Lawyer Gerald Nissenbaum has been getting angry, wealthy people out of unhappy marriages for 40 years. Armed with details of financial portfolios and sexual perversions, the Boston-based divorce attorney commands upwards of $700 an hour and scores nine-figure settlements—or prevents them, depending on whom he's representing—for his wealthiest-one-percent clients. Now he dishes all (changing names, of course) in Sex, Love and Money: Revenge and Ruin in the World of High-Stakes Divorce. He shared some advice—and a few war stories:
MC: What are the dumbest mistakes people make when divorcing?
GN: They fail to get a good lawyer. And if there's a lover, they flaunt him, making their spouse act crazy, prolonging the process and costing them a bundle. They hide assets, which will be found—also extremely expensive. Or they put the kids in the middle, which just makes them heinous human beings.
MC: If you have an affair, don't you get screwed in the settlement?

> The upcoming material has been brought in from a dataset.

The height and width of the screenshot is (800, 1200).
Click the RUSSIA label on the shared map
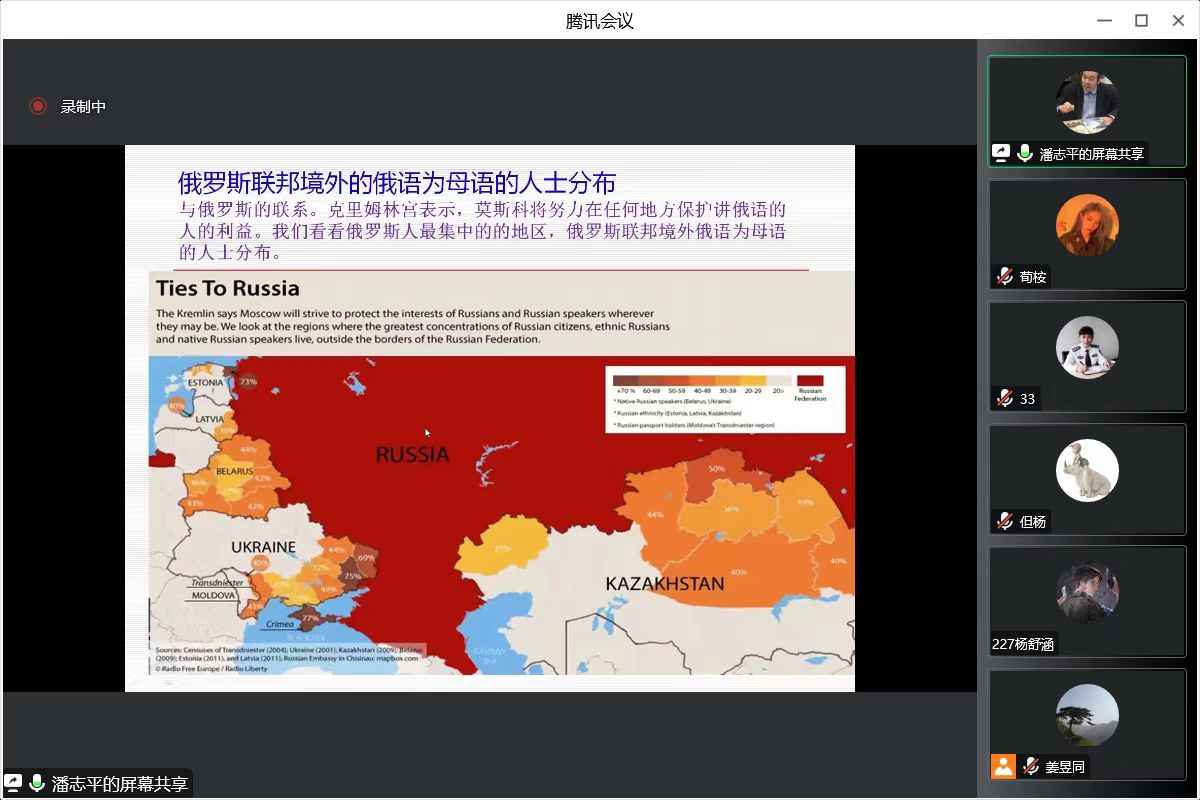click(412, 455)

GN: First of all, you are not in love with this person, so I strongly suggest you not tank your marriage over this folly. But if you must, then take pains to keep the relationship secret. We've learned from recent scandals not to use the cell phone to contact—call, text, or e-mail—a lover. But don't even take it with you to see him; it probably has a GPS chip, which can be subpoenaed. If you need to use a cell phone, buy a disposable one. Also, put your car's toll pass in an old-fashioned lead-lined film canister. Just taking it off the dashboard doesn't stop it from registering where you've been, and this information can be subpoenaed, too.

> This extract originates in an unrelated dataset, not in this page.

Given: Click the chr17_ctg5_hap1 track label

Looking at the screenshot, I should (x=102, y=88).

MC: What's the weirdest thing you ever saw at trial?
GN: I once asked a female client to describe her husband's abuse, and after running through the usual—name-calling, etc.—she breaks down and cries on the stand. The judge calls a recess, and I ask her what she isn't telling me. Turns out her husband liked porn, especially bestiality, and they had a German shepherd, and you can guess what he tried to make her do. We got her half of all his assets and very generous alimony.

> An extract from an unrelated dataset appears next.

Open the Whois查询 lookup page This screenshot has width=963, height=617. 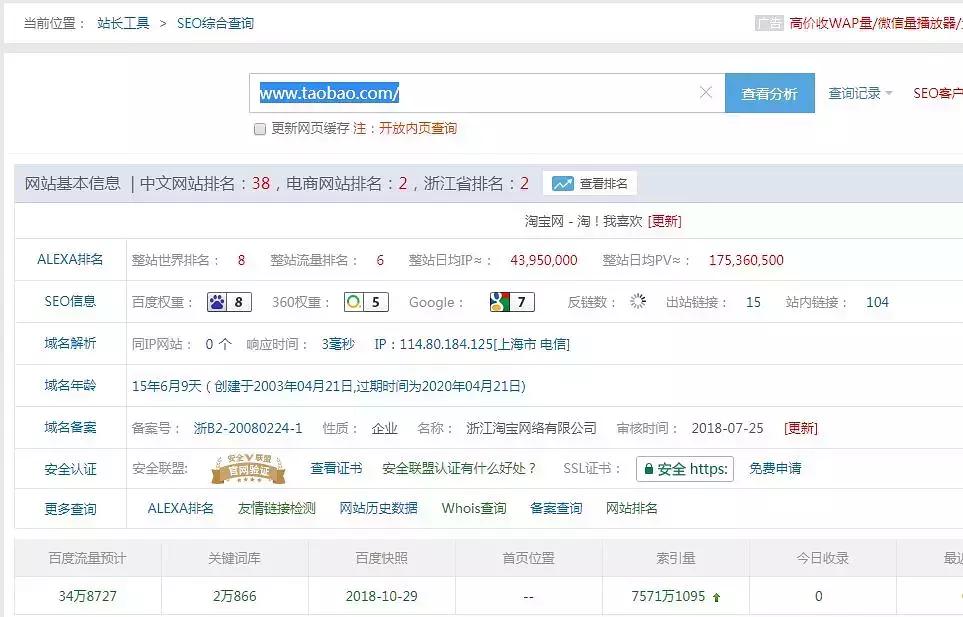tap(473, 508)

MC: Are prenups for cynics?
GN: No, they're for people who come into marriages with assets they accumulated before they married, or people who want to make agreements about what is OK in their marriage. I had one couple make it official that neither could gain more than 15 pounds, because he didn't want to wind up with a fat wife, and she didn't want to wind up with a hypocrite.
MC: What about custody?
GN: That's the one thing you can't control. Even where there's a prenup, the state almost always decides custody. Brad and Angelina allegedly have an agreement that if they split up, she gets the kids. But that's worthless. The courts have total authority in matters of child welfare.